Written task: In the forum thread, what is the asker's stated purpose for writing {0,5} after each (\b\w+\b) group in the attempted pattern?

--- Excerpt provided ---

Brandon Watson
Brandon Watson

Reputation: 1775

RegEx - Matching a set of words

I've been on this one for a while and can't seem to work it out. Here's what I am trying to do. Given three words word1, word2 and word3, I would like to construct a regex which will match them in that order, but with a set of potential words between them (except a new line).

For example, if I had the following:

word1 = what
word2 = the
word3 = hell

I would like to match the following strings, with a single match:

"what the hell"
"what in the hell"
"what the effing hell"
"what in the 9 doors of hell"

I thought I could do the following (allowing for 0 to 5 words to exist between each word variable):

regex = "\bword1(\b\w+\b){0,5}word2(\b\w+\b){0,5}word3\b"

Alas, no, it doesn't work. It's important that I have a way to specify a m to n word distance between words (where m always < n).

Upvotes: 3

Views: 5262

Answers (3)

Chris
Chris

Reputation: 3050

Works for me in clojure:

(def phrases ["what the hell" "what in the hell" "what the effing hell"
              "what in the 9 doors of hell"])

(def regexp #"\bwhat(\s*\b\w*\b\s*){0,5}the(\s*\b\w*\b\s*){0,5}hell")

(defn valid? []
  (every? identity (map #(re-matches regexp %) phrases)))

(valid?)  ; <-- true

as per Ben Hughes' pattern.

Upvotes: 0

Greg Bacon
Greg Bacon

Reputation: 139441

$ cat try
#! /usr/bin/perl

use warnings;
use strict;

my @strings = (
  "what the hell",
  "what in the hell",
  "what the effing hell",
  "what in the 9 doors of hell",
  "hello",
  "what the",
  " what the hell",
  "what the hell ",
);

for (@strings) {
  print "$_: ", /^what(\s+\w+){0,5}\s+the(\s+\w+){0,5}\s+hell$/
                  ? "match\n"
                  : "no match\n";
}

$ ./try
what the hell: match
what in the hell: match
what the effing hell: match
what in the 9 doors of hell: match
hello: no match
what the: no match
 what the hell: no match
what the hell : no match

Upvotes: 1

Ben Hughes
Ben Hughes

Reputation: 14185

"\bwhat(\s*\b\w*\b\s*){0,5}the(\s*\b\w*\b\s*){0,5}hell" works for me (in Ruby)

list = ["what the hell", "what in the hell", "what the effing hell", 
  "what in the 9 doors of hell", "no match here hell", "what match here hell"]

list.map{|i| /\bwhat(\s*\b\w*\b\s*){0,5}the(\s*\b\w*\b\s*){0,5}hell/.match(i) }
=> [#<MatchData:0x12c4d1c>, #<MatchData:0x12c4d08>, #<MatchData:0x12c4cf4>,
   #<MatchData:0x12c4ce0>, nil, nil]

Upvotes: 2

Related Questions

--- Given material ---

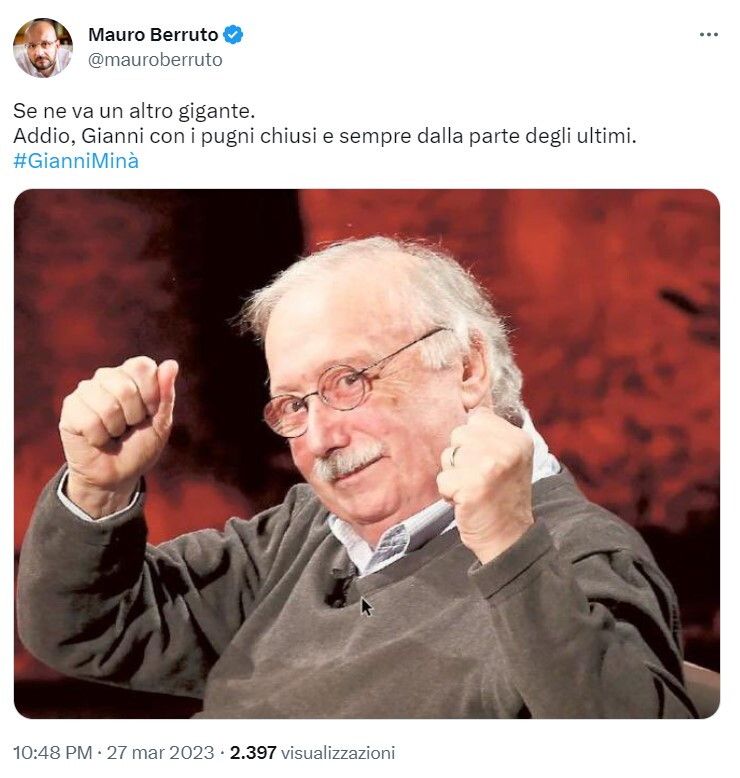
Task: Click the raised left fist in the photo
Action: pyautogui.click(x=118, y=410)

---

Solution for this exercise: It is meant to allow zero to five words between each of the given words, so that word1, word2 and word3 match in order with a limited number of other words between them.